Your changes are ok. I don't have yet much experience in creating packages. If 
you
believe this is the best method (moving ss.py into __init__.py...), it's ok ;)

Does extmod.py belongs in the shedskin package too? It should, but I'm not 
sure^^

Original comment by thomas.s...@gmail.com on 7 Sep 2009 at 11:33

Attachments:

GoogleCodeExporter commented 9 years ago
Wouldn't it better to have just usage() and main() in __init__.py?

This patch moves generate_code to cpp.py (as suggested in TODO). What about 
analysis
and annotate?
I'd prefer to get it out of __init__ ;)

About annotation:
This is more useful for us, than for 'just' users of ss.
Second patch makes annotaion = False as std and shedskin -a or shedskin -ann 
enables
annotaion.

Ah, forgot to add in "now_properly_remove_SHEDSKIN_ROOT.patch":
in unit.py instead import ss[…] import shedskin[…]

Original comment by thomas.s...@gmail.com on 8 Sep 2009 at 6:05

Attachments:

GoogleCodeExporter commented 9 years ago
thanks! I committed the new SHEDSKIN ROOT patch, but avoiding the 'shedskin' 
import
and magic constant of 22. let's find out what happens with this under windows 
later..

and you are right, I forgot to move extmod.py as well. 

will look at the other patches later today.

Original comment by mark.duf...@gmail.com on 9 Sep 2009 at 12:08

GoogleCodeExporter commented 9 years ago
how about so? :)

you are right this is much better!

about annotation: I think this can also be useful for regular users, as it can
sometimes make it easier for them to understand some strange piece of code. but 
I
agree this is not typical usage, so the default should be 'off'. 

thanks for all the help!

Original comment by mark.duf...@gmail.com on 9 Sep 2009 at 12:58

GoogleCodeExporter commented 9 years ago
You are welcome ;)

Hmm, how to install this later on? Where is lib with all .cpp and .hpp living?

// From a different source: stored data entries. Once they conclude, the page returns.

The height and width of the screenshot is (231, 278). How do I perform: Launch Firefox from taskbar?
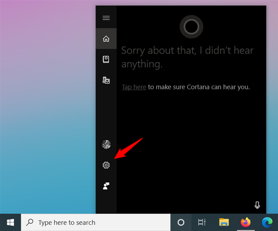click(245, 222)
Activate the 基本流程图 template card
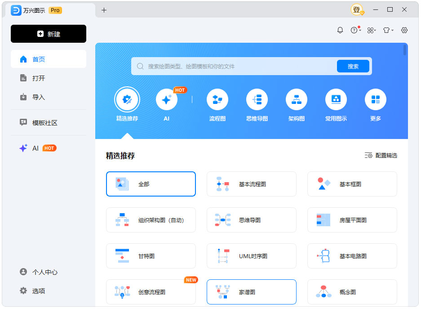The height and width of the screenshot is (309, 421). click(251, 184)
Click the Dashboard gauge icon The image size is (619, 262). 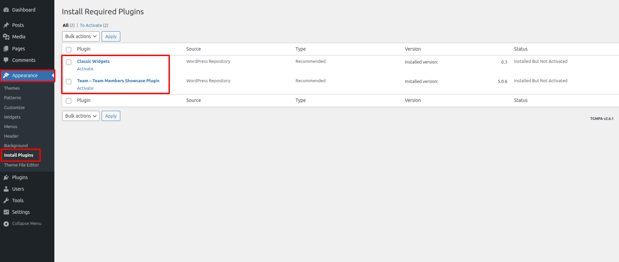(6, 10)
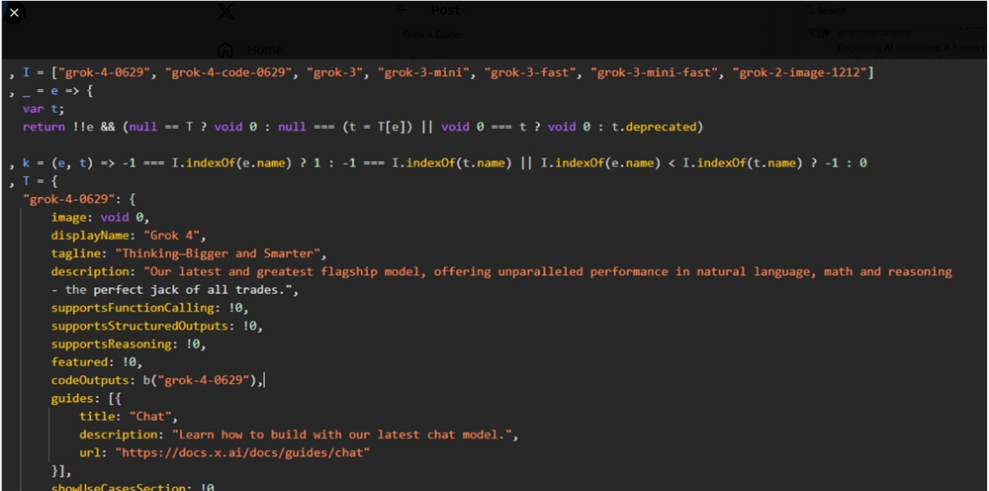The image size is (989, 491).
Task: Click the 'Grok 4 Code:' post text
Action: point(433,35)
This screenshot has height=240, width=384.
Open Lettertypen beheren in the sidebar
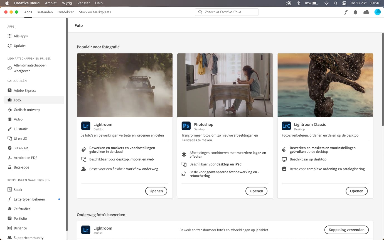9,199
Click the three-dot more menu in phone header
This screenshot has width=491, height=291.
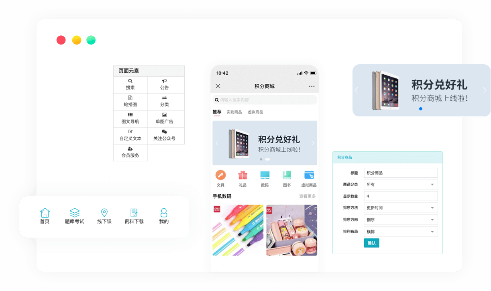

With shedskin module installed in site-packages lib has to be there, too (with
current configuration).

So make it complicated and install them as header files in /usr/include or make 
it
simple and also move lib into the shedskin package. But what happens then 
inside of
the package? Means, then it's possible to call a "import shedskin.lib" or 
something
from outside?

I'm a bit confused atm :-D

Original comment by thomas.s...@gmail.com on 9 Sep 2009 at 1:32

GoogleCodeExporter commented 9 years ago
I'm guessing distutils does this kind of thing in a standardized way.. maybe 
you'd
like to have a look at creating a distutils setup.py?

Original comment by mark.duf...@gmail.com on 9 Sep 2009 at 3:37

GoogleCodeExporter commented 9 years ago
Could be, but how to determin the libdir from shared itself? If distutils 
installs it
where it wants to, we need to search at least at 2 places for the dir…

Original comment by thomas.s...@gmail.com on 9 Sep 2009 at 3:56

GoogleCodeExporter commented 9 years ago
my guess is you can just ask distutils this?

Original comment by mark.duf...@gmail.com on 9 Sep 2009 at 4:00

GoogleCodeExporter commented 9 years ago
If you wanted an easy distutils way of locating the bundled files, you could 
put the
lib directory inside the package and then specify it in the package_data 
parameter of
the distutils setup function in the setup.py script. Then, after installation, 
the
lib directory would reside inside shedskin in site-packages and you could 
generate
the necessary -I flags dynamically (for the Makefile) by asking for the lib
subdirectory of shedskin.__file__.

I'm not sure how compatible this is with Debian guidelines, for example, but I 
do
similar things with some of my own packages. Generally, distutils is quite 
deficient
in dealing with the wider filesystem, but this is the least worst solution.